Someone may have made a mistake, said Trump
Trump didn't say anything explicitly but strongly hinted towards it. "I have my suspicions. It was flying in a pretty rough neighborhood and somebody could have made a mistake," the US President said. Videos from site further confirmed this theory. CNN said a missile was fired in Tehran sky and it struck an object. US believes two Russian made SA-15 surface-to-air missiles were used.
Something very terrible happened: Trump
"It was flying in a pretty rough neighbourhood"— BBC News (World) (@BBCWorld) January 9, 2020
US President Donald Trump says he "has his suspicions" about what happened to the Ukrainian plane that crashed near Tehran, after US officials say Iran may have mistakenly shot it downhttps://t.co/MNwEcG5C10 pic.twitter.com/N6hKjLUK67
Like Trump, Trudeau also pointed finger at Iran
Another fact which lent more ground to US suspicions was the large field of debris. Planes that usually go down due to mechanical failures have narrower debris fields. The tragic incident also killed 63 Canadians, and Prime Minister Justin Trudeau is seeking answers. On Thursday, he said several intelligence sources indicated at Iran's involvement. "We know this may have been unintentional," he added.
Like Canada, Ukraine is also seeking the truth
Trudeau's statement was seconded by his British counterpart, Boris Johnson who claimed a "body of information" confirmed Iranian missile caused the crash. With Western leaders speaking up, Ukrainian President Volodymyr Zelensky posted a request on social media urging the US, Canada, and Iran to share information. "We ask all our international partners to assist the investigation and provide any relevant evidence that they may have," his office said.
But Iran is sure the plane wasn't hit by missile
However, Iran has another explanation. The initial investigation report said a radio call was never made and that the pilot was trying to return to the airport when the aircraft caught fire. Ali Abedzadeh, head of Iran's Civil Aviation Organization, asked, "How would the antiaircraft system shoot it? It wasn't a security area." Had a missile hit the plane, it would've exploded, Abedzadeh contended.
No missiles found at site, will conduct probe: Iranian officials
Abedzadeh also claimed dozens of aircraft were flying at an altitude of 25,000 feet when the crash happened. Hassan Rezaifar, head of Iran's Civil Aviation Organization commission for accident investigation, said no missile was found at the crash site. And the spokesperson for the Iranian government, Ali Rabiei, said the country will conduct a transparent, quick, and precise investigation.
Iran is certain the missile theory is a big lie
"Pentagon source who didn't want to reveal their name bombastically reported the news that the Ukrainian plane was hit by two missiles. When in the future it turns out that there is no truth, no one will take responsibility for this big lie," Rabiei added.

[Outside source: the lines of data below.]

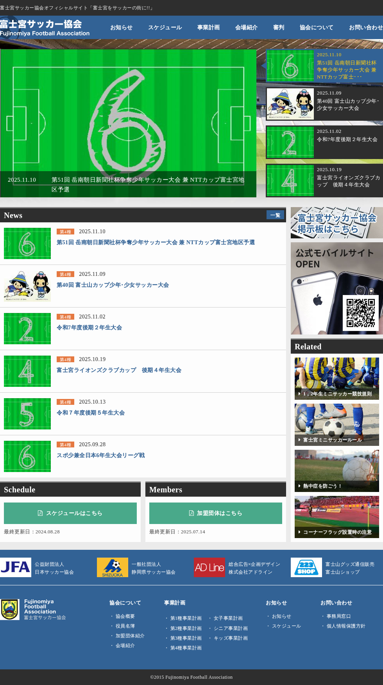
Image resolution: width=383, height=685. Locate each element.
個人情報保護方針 (346, 626)
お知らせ (121, 27)
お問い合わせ (366, 27)
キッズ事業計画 (231, 638)
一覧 (275, 215)
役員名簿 (125, 626)
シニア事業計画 (231, 628)
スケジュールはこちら (70, 513)
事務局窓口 (339, 616)
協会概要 (125, 616)
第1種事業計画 (186, 618)
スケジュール (165, 27)
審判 (279, 27)
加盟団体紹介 (130, 635)
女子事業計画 (228, 618)
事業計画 (208, 27)
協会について (317, 27)
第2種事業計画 (186, 628)
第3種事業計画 (186, 638)
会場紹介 (246, 27)
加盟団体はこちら (216, 513)
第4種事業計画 (186, 648)
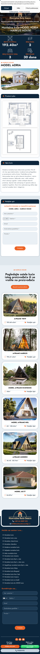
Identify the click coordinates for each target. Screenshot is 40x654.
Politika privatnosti (24, 11)
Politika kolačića (13, 11)
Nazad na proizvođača (20, 287)
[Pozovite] (20, 650)
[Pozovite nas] (13, 521)
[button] (3, 79)
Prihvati (6, 8)
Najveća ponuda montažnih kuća (13, 21)
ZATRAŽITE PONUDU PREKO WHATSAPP (30, 646)
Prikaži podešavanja (32, 8)
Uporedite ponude (32, 21)
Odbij (18, 8)
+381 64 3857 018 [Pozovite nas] (21, 521)
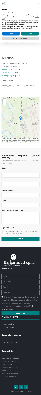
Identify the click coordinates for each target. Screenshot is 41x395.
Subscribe (20, 313)
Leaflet (3, 138)
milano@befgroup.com (10, 76)
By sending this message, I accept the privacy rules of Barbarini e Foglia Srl (21, 232)
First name (5, 171)
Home (5, 43)
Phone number (8, 190)
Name (4, 168)
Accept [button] (30, 33)
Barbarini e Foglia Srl (11, 342)
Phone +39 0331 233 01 (10, 70)
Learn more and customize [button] (20, 38)
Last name (5, 180)
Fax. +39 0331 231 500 (9, 73)
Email (4, 200)
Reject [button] (11, 33)
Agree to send (8, 228)
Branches (13, 43)
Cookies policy (8, 327)
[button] (38, 3)
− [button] (4, 103)
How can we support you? (13, 210)
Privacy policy (8, 324)
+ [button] (4, 100)
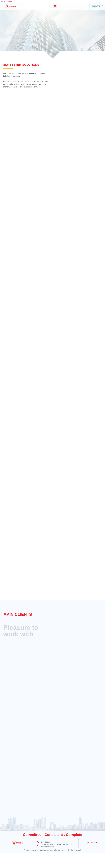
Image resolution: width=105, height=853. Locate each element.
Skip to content (6, 1)
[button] (55, 6)
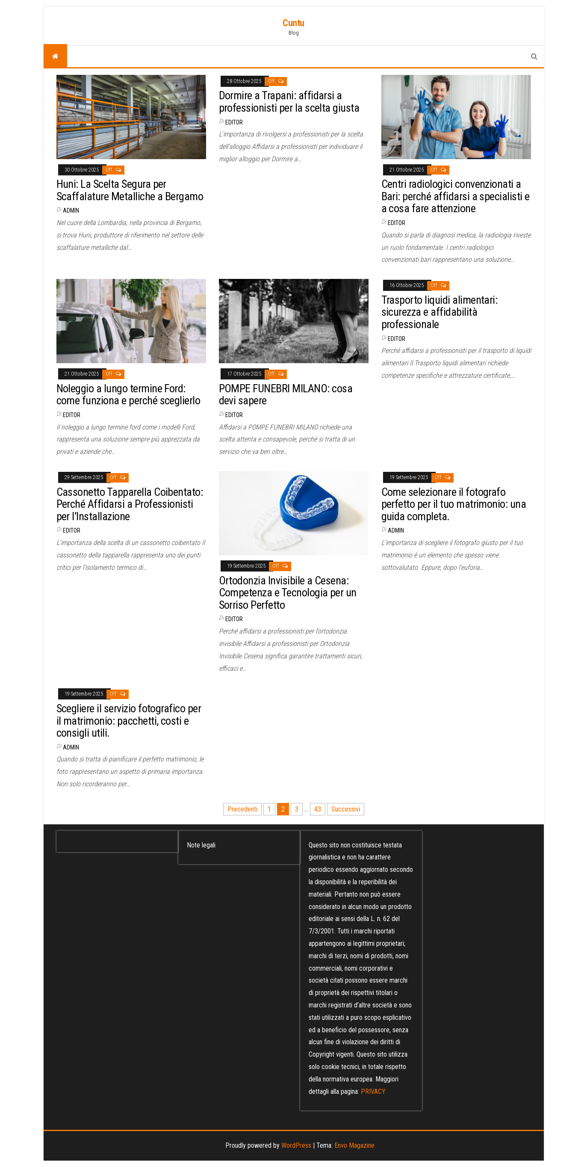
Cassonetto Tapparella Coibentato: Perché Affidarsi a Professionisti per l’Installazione (129, 504)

Keeping animosity aside, Iran invited US to participate in probe
In a bid to put all doubts to rest, Iran has invited US National Transportation Safety to participate in the probe and the agency has designated a representative for the same. This assumes significance as Iran and the US are on the verge of war after Soleimani's killing. Iran has also notified Canada, Sweden, and Afghanistan, as their citizens died in the accident too.